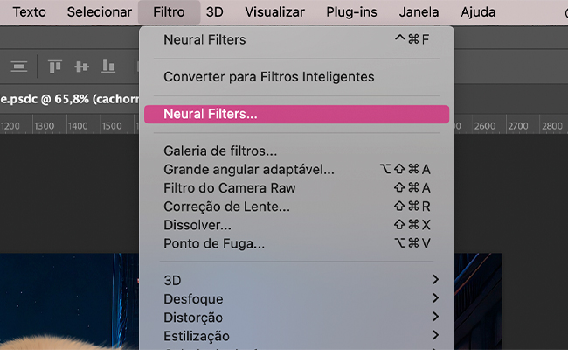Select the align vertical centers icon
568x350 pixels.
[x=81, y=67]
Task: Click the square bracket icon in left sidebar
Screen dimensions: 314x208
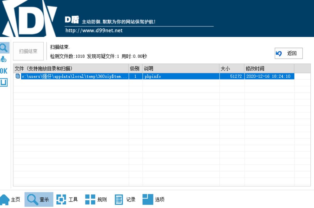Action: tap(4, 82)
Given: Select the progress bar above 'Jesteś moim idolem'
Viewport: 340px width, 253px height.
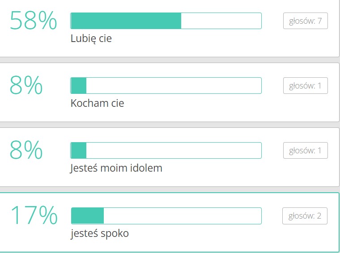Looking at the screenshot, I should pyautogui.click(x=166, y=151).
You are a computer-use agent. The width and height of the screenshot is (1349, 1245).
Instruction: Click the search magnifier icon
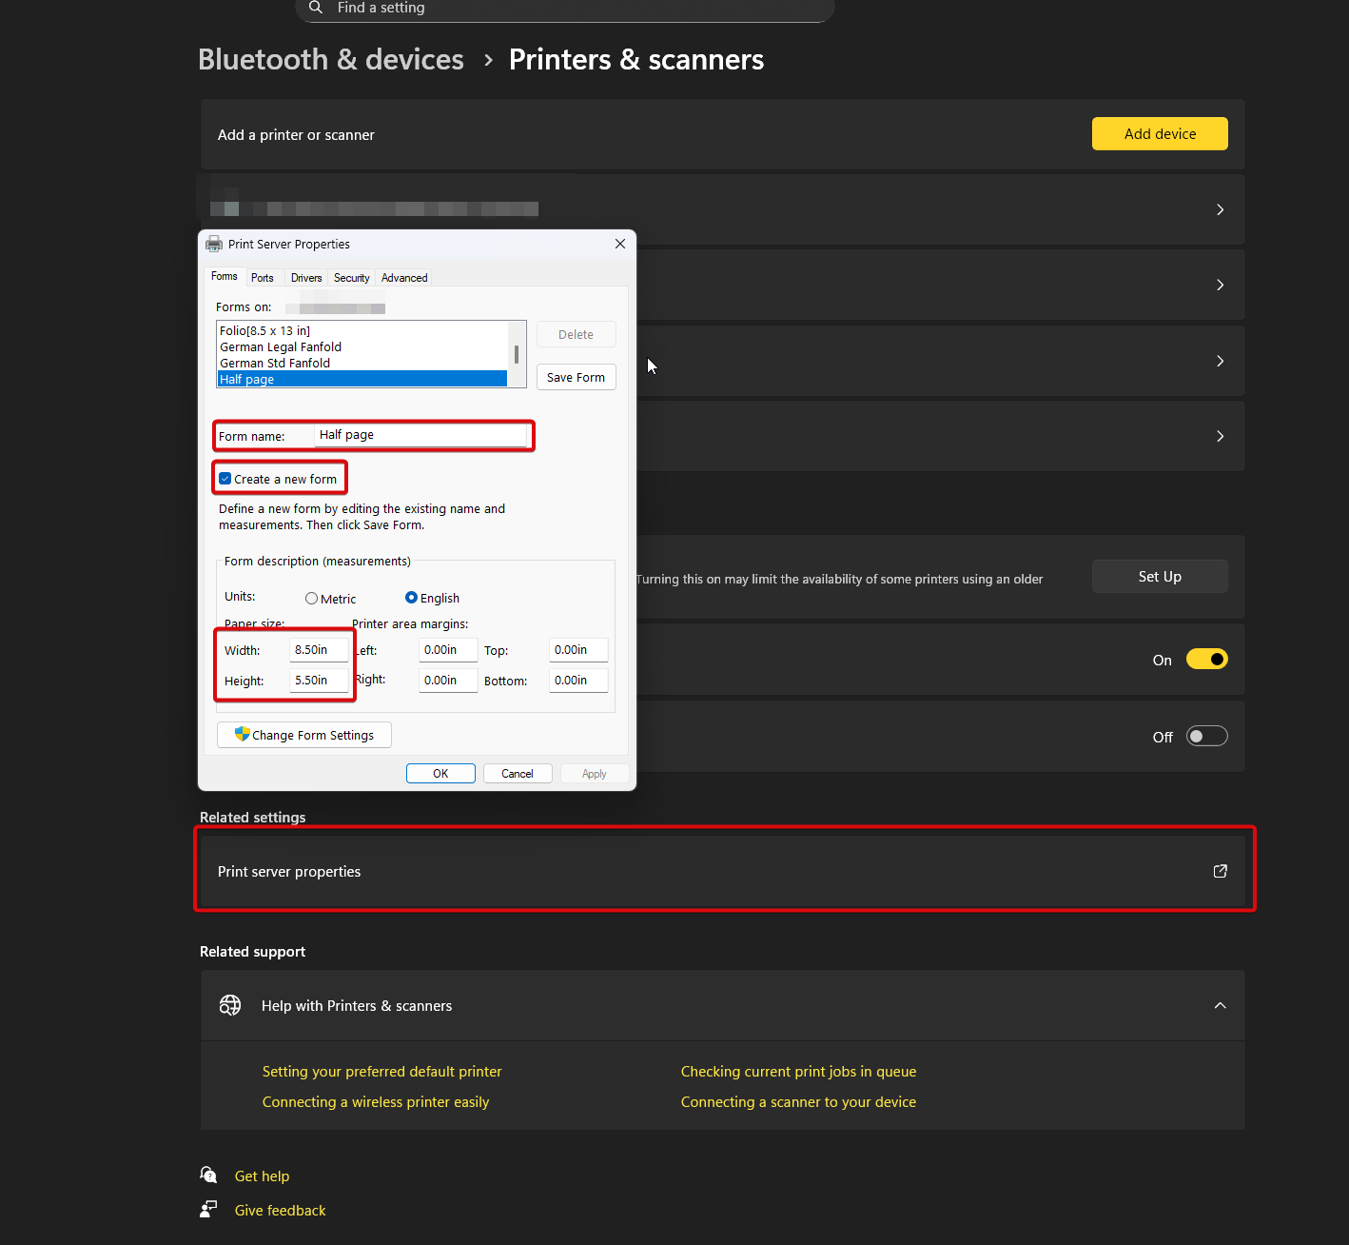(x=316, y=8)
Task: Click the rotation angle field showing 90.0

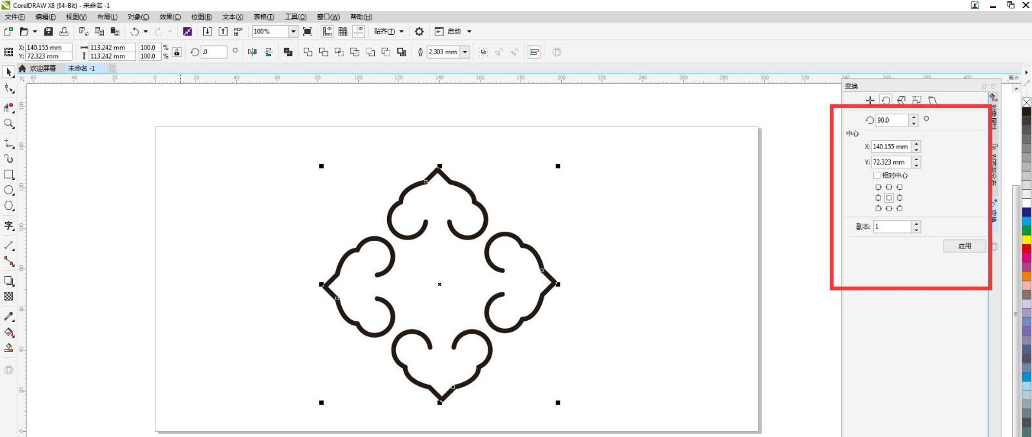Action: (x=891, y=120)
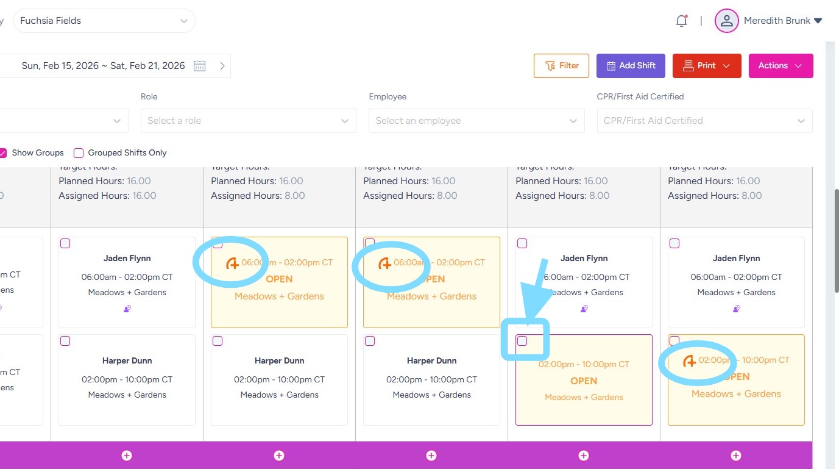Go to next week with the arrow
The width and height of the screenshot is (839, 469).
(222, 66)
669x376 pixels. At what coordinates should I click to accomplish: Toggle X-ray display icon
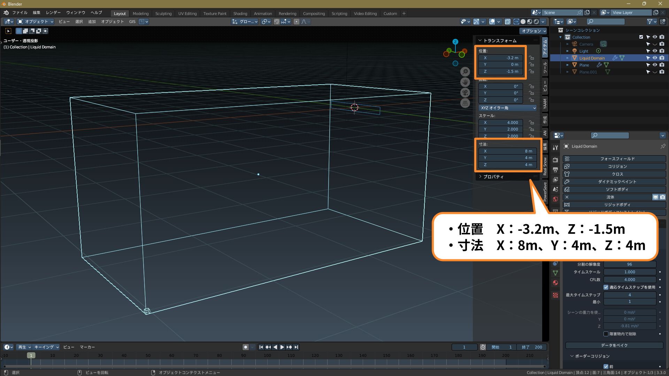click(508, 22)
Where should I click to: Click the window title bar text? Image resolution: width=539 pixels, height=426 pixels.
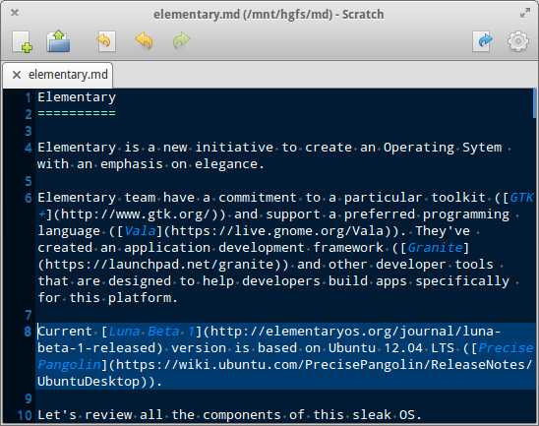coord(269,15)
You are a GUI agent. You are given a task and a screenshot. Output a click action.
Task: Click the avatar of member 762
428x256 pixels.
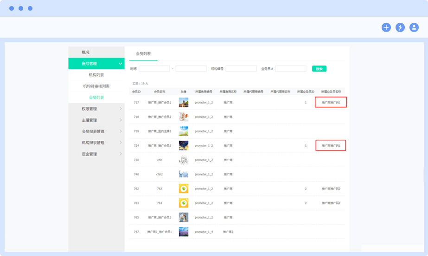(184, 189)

TASK OBJECTIVE: Render every item above as a JSON list of strings with one string per line, skipping blank lines and leaving out the pictures.

RESPONSE FOR THIS EXERCISE:
[
  "Select the align vertical centers icon",
  "568x350 pixels.",
  "[x=81, y=67]",
  "Task: Click the square bracket icon in left sidebar",
  "Screen dimensions: 314x208",
  "Action: tap(4, 82)",
  "Given: Select the progress bar above 'Jesteś moim idolem'",
  "Viewport: 340px width, 253px height.",
  "Looking at the screenshot, I should pyautogui.click(x=166, y=151).",
  "You are a computer-use agent. The width and height of the screenshot is (1349, 1245).",
  "Instruction: Click the search magnifier icon",
  "(x=316, y=8)",
  "Task: Click the rotation angle field showing 90.0",
  "Action: (x=891, y=120)",
  "Go to next week with the arrow",
  "The width and height of the screenshot is (839, 469).",
  "(222, 66)",
  "669x376 pixels. At what coordinates should I click to accomplish: Toggle X-ray display icon",
  "click(508, 22)",
  "Where should I click to: Click the window title bar text? Image resolution: width=539 pixels, height=426 pixels.",
  "coord(269,15)",
  "You are a GUI agent. You are given a task and a screenshot. Output a click action.",
  "Task: Click the avatar of member 762",
  "428x256 pixels.",
  "(184, 189)"
]